* **Given passage**:
◇ ◇ ◇ ◇ ◇

Best Paper Selection

doi:10.1055/s-0040-1701998

Yearbook of Medical Informatics, Table of Contents

CC BY-NC-ND 4.0 · Yearb Med Inform 2020; 29(01): 225
DOI: 10.1055/s-0040-1701998

Section 10: Natural Language Processing

Best Paper Selection

Georg Thieme Verlag KG Stuttgart

Best Paper Selection

Abstract

Full Text

PDF Download

Content Summaries of Best Papers for the Natural Language Processing Section of the 2020 IMIA Yearbook

Guan J, Li R, Yu S, Zhang X

A Method for Generating Synthetic Electronic Medical Record Text

IEEE/ACM Transact on Comput Biology and Inform 2019

The main problem to perform Natural Language Processing in the biomedical domain is the access to clinical texts for non-medical staff, and more accurately for languages other than English. This paper presents a method based on neural networks (GAN + reinforce algorithm) to produce clinical documents in Chinese, for a given disease (either pneumonia or lung cancer). The authors used a corpus of 2,216 clinical notes written in Chinese, using the ‘History of Present Illness’ section as input and the ‘Admission Diagnosis’ section as tags. The authors report an accuracy of 0.7635 for generated data. They also defined three types of errors in their generated content: repetitions, inconsistent content (“temperature of 39.5°C; no fever”), and improper word matching (“body temperature paroxysmal cough”).

Lee J, Yoon W, Kim S, Kim D, Kim S, Ho So C, Kang J

BioBERT: a pre-trained biomedical language representation model for biomedical text mining

Bioinformatics 2019;36(4):1234-40

Current NLP methods rely on word representations to improve results, among which BERT is the most commonly used resource. Nevertheless, while general resources exist, a domain-specific language needs specific resources. This paper introduces BioBERT, a BERT model tuned for the biomedical domain. In order to produce this model, the authors used several corpora in English (Wikipedia, BooksCorpus, PubMed abstracts, and PMC full texts). They compared results achieved by the BioBERT model with the BERT general model on three tasks (named entity recognition, relation extraction, and question-answering). For each task, better results were achieved when using the BioBERT model.

Rosemblat G, Fiszman M, Shin D, Kılıçoğlu H

Towards a characterization of apparent contradictions in the biomedical literature using context analysis

J Biomed Inform 2019;98:103275

This paper aims at identifying contradictions in scientific papers. The authors defined five categories of contradictions: (a) internal to patient, such as comorbidities, (b) external to patient, such as dosage, (c) endogenous and exogenous, (d) known controversy, and (e) contradictions in literature. They used the SemRep tool to identify relationships between 20 common diseases and pathologies, or sign or symptoms. Then, they assessed the level of certainty based on the SemMedDB repository (from PubMed) which contains subject-relation-object predications. On 117,000 instances (from 62,000 abstracts), they identified 2,236 apparent contradictions, among which 58 contradictions were real ones.

◇ ◇ ◇ ◇ ◇

* **Exercises**:
1: According to the NLP best paper summaries, how many clinical notes written in Chinese did the corpus for generating synthetic medical record text contain?
2: Write out the stretch of the NLP best paper summaries from "J Biomed Inform" through "were real ones.".
The records are separate from the NLP best paper summaries.

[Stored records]
◇ ◇ ◇ ◇ ◇

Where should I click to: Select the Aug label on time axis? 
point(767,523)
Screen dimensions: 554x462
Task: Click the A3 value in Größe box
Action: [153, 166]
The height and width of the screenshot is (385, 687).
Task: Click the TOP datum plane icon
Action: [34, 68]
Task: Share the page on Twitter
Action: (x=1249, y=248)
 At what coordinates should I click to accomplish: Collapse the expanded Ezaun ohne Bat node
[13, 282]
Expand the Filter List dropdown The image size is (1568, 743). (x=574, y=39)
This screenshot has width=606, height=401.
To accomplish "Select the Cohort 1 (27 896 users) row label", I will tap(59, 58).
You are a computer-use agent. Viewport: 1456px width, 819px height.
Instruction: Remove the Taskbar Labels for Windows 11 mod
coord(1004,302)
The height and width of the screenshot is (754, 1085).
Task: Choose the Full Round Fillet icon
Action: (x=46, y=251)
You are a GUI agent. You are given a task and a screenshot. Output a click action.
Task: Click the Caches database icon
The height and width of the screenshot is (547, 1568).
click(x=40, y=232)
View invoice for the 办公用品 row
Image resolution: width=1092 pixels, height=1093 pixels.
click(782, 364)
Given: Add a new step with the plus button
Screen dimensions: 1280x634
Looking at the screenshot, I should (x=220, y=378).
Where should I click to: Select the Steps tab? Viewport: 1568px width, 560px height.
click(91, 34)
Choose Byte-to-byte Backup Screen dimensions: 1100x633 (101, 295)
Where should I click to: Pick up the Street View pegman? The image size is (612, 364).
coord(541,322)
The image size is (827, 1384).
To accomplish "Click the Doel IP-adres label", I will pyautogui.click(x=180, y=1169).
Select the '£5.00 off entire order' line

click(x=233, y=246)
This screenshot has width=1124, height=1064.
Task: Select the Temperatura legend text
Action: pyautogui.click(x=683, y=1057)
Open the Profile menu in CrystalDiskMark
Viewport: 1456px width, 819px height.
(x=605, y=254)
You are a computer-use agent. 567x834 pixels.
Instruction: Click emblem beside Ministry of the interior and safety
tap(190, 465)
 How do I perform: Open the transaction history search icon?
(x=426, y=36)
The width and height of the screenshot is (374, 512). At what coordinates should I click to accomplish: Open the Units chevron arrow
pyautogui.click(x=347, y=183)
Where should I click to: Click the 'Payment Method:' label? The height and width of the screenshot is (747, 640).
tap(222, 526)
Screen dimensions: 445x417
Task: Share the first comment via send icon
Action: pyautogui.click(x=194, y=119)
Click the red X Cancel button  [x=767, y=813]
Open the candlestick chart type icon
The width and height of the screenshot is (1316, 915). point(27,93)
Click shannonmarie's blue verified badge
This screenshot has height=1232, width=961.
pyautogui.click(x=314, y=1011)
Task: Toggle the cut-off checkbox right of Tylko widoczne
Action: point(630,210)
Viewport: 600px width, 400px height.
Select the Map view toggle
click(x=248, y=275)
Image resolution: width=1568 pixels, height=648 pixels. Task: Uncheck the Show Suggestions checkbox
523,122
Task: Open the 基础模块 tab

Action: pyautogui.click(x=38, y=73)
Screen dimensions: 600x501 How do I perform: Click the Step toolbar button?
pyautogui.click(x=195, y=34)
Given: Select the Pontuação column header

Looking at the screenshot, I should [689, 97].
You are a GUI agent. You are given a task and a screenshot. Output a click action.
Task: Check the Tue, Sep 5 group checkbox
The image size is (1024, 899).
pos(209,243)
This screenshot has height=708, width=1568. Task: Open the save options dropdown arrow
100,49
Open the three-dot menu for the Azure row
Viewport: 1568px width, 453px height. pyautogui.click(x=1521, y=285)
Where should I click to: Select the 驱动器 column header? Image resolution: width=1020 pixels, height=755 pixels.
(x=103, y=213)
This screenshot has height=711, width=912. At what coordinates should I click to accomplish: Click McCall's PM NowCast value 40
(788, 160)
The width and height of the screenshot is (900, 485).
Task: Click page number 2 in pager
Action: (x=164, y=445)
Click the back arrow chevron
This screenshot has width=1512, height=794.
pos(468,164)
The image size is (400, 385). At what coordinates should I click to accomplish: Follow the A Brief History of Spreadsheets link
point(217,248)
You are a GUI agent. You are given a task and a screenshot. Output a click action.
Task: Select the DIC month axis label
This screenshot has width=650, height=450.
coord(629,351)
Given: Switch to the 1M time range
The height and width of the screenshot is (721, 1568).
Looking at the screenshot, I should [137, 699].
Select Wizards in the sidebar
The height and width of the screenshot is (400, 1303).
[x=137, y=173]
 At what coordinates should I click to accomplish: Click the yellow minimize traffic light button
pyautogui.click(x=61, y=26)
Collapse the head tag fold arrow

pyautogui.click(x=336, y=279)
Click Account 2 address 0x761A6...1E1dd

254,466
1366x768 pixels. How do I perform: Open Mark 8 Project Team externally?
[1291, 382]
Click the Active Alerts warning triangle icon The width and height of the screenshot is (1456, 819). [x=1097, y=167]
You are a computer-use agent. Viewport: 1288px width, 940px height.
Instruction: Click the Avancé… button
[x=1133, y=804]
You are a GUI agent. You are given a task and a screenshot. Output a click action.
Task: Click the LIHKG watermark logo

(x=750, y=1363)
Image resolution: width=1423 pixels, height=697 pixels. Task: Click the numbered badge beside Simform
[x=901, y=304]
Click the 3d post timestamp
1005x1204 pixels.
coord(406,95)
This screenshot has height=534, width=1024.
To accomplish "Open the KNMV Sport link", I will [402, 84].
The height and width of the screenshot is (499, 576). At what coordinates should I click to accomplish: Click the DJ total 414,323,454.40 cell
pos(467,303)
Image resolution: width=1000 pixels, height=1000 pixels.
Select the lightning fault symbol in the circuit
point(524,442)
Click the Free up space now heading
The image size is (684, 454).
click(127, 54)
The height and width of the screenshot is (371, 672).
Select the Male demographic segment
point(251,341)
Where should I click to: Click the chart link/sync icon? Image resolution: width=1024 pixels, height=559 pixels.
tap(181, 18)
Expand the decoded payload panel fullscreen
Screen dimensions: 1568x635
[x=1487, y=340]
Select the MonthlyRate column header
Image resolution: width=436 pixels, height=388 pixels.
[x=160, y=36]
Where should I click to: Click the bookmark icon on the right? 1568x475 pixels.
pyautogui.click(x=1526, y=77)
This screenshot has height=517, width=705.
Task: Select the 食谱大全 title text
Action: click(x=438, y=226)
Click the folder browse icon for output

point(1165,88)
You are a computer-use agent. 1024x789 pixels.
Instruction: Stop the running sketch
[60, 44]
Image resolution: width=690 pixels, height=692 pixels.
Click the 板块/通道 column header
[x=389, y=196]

◇ ◇ ◇ ◇ ◇

* **Answers by item**:
1: 2,216

2:
J Biomed Inform 2019;98:103275

This paper aims at identifying contradictions in scientific papers. The authors defined five categories of contradictions: (a) internal to patient, such as comorbidities, (b) external to patient, such as dosage, (c) endogenous and exogenous, (d) known controversy, and (e) contradictions in literature. They used the SemRep tool to identify relationships between 20 common diseases and pathologies, or sign or symptoms. Then, they assessed the level of certainty based on the SemMedDB repository (from PubMed) which contains subject-relation-object predications. On 117,000 instances (from 62,000 abstracts), they identified 2,236 apparent contradictions, among which 58 contradictions were real ones.